To create your Windows 7 Installation Drive, you’ll need a few things. First, you’ll need the original Windows 7 Installation disc, or an .iso file that you can mount using a program like Virtual Clone Drive. Second, you’ll need a flash drive big enough to accommodate the files (4 GB should suffice). Make sure the flash drive is empty, as this process will wipe the drive clean of all data.
Finally, you will need a free utility called WinToFlash. Once you’ve downloaded it, unzip the files and open WinToFlash.exe. For creating a Windows 7 Installation “Disc,” we’re just going to use the “Windows Setup Transfer Wizard.” Go into the Advanced Mode if you want to create an installation disc for a different version of windows, or create a bootable MS-DOS flash drive.

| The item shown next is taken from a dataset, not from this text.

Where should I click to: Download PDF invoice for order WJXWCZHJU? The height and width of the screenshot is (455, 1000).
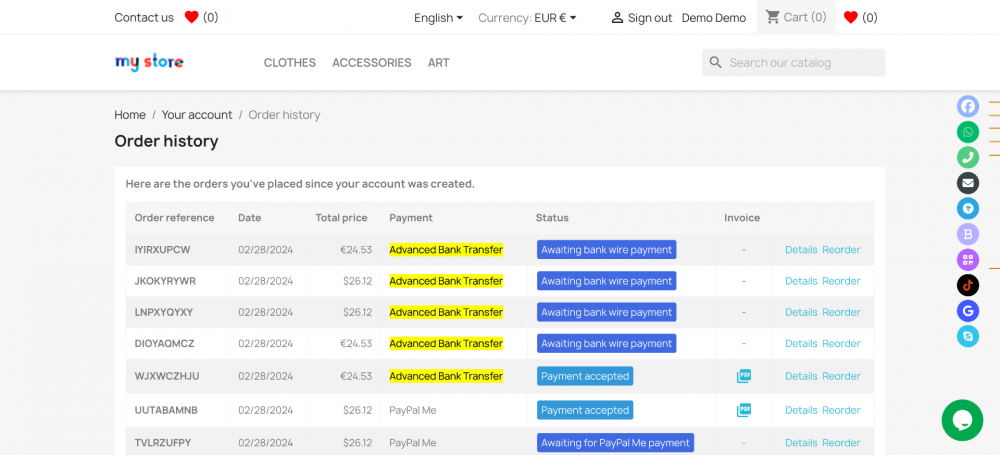click(743, 376)

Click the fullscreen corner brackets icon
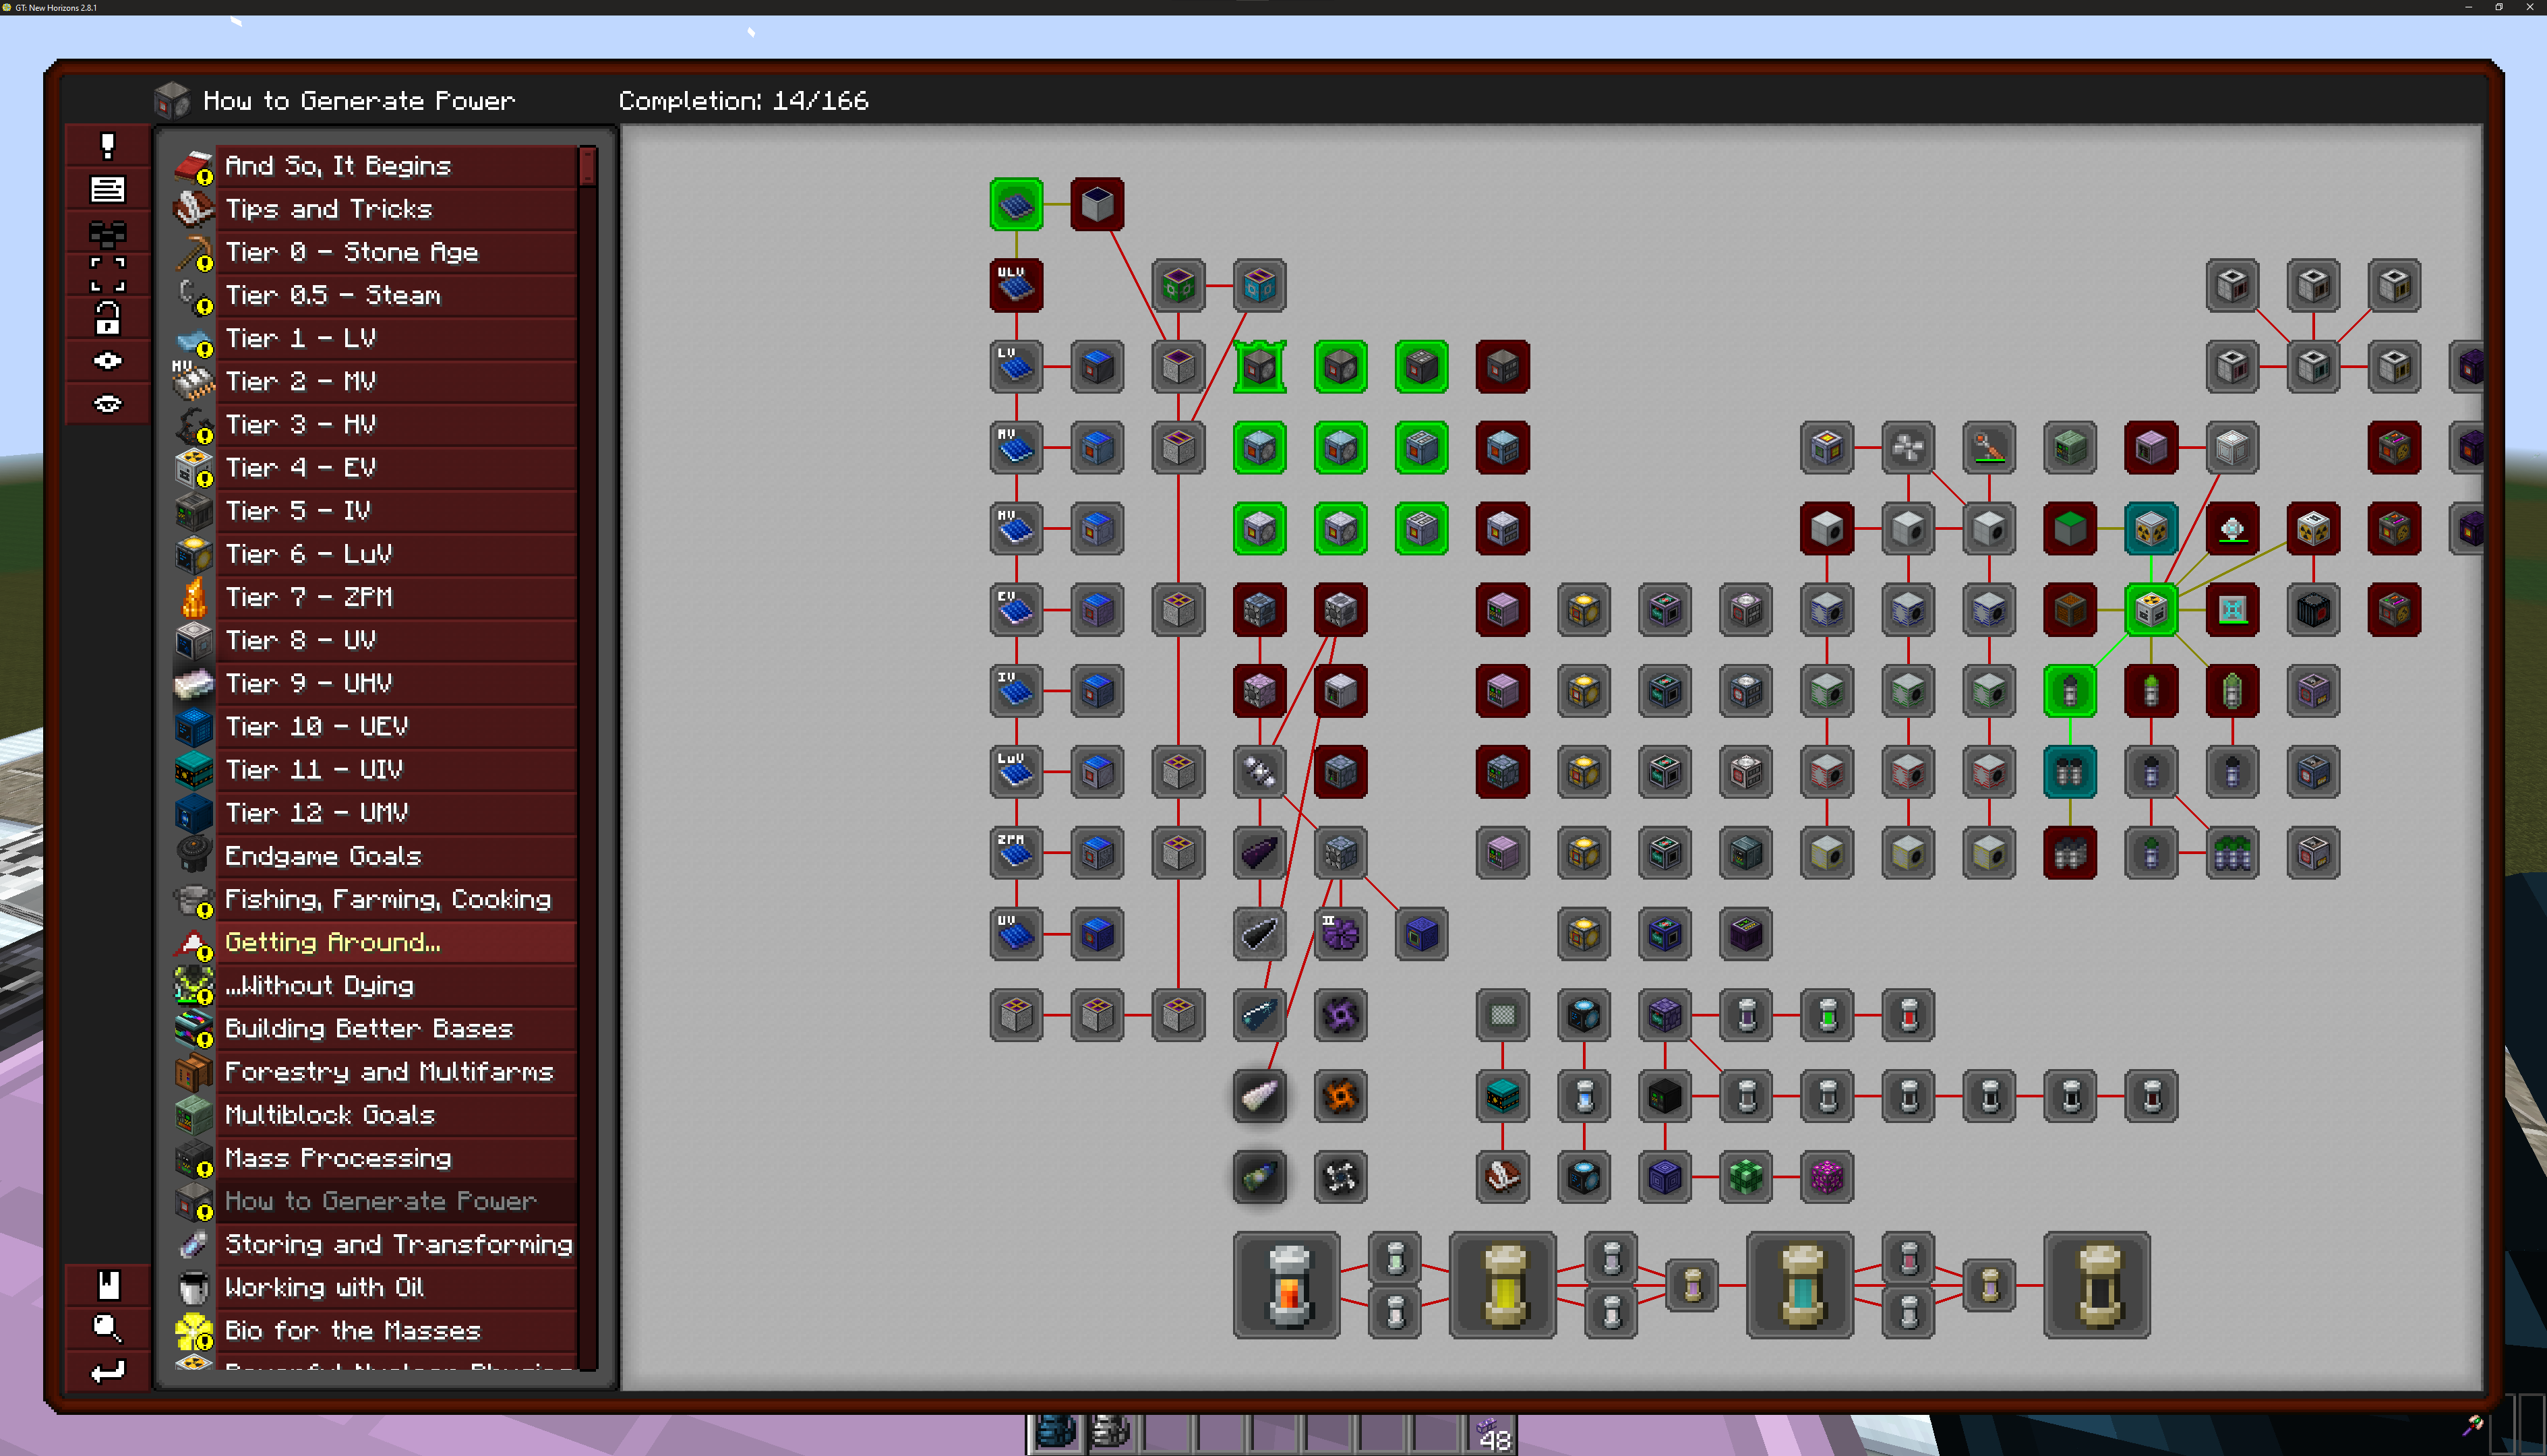(x=108, y=274)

At this point, your USB Drive should be plugged in, and the Windows 7 disc should be in or mounted as an .iso file. Open the Transfer Wizard. Select the appropriate directories for your Windows disc and your jump drive.
If a “Windows License Agreement” pops up, read and accept the terms.
WinToFlash will warn you that the process will wipe your USB Drive of all existing data. They’re not joking, so make sure all your personal data is backed up. Click OK. WinToFlash will now format your drive, then transfer all of your Windows files over to it. This could take between 5 and 20 minutes.
When it’s done, restart your computer and access the boot menu. How you access the boot menu varies from computer to computer, so consult your machine’s reference manual. At the startup screen (where your computer’s manufacturer logo appears) it should give you a number of options in the lower left hand side of the screen, including which F key to hit to access the boot menu. Hit the appropriate key.
When the boot menu appears, select your USB drive and hit enter.
And then? Then you’re ready to go. Begin installing or repairing Windows 7 as you normally would from a disk. Remember: While you can always reformat the USB drive to use it for personal data again, it might be helpful to save in case you ever need to reinstall or repair Windows.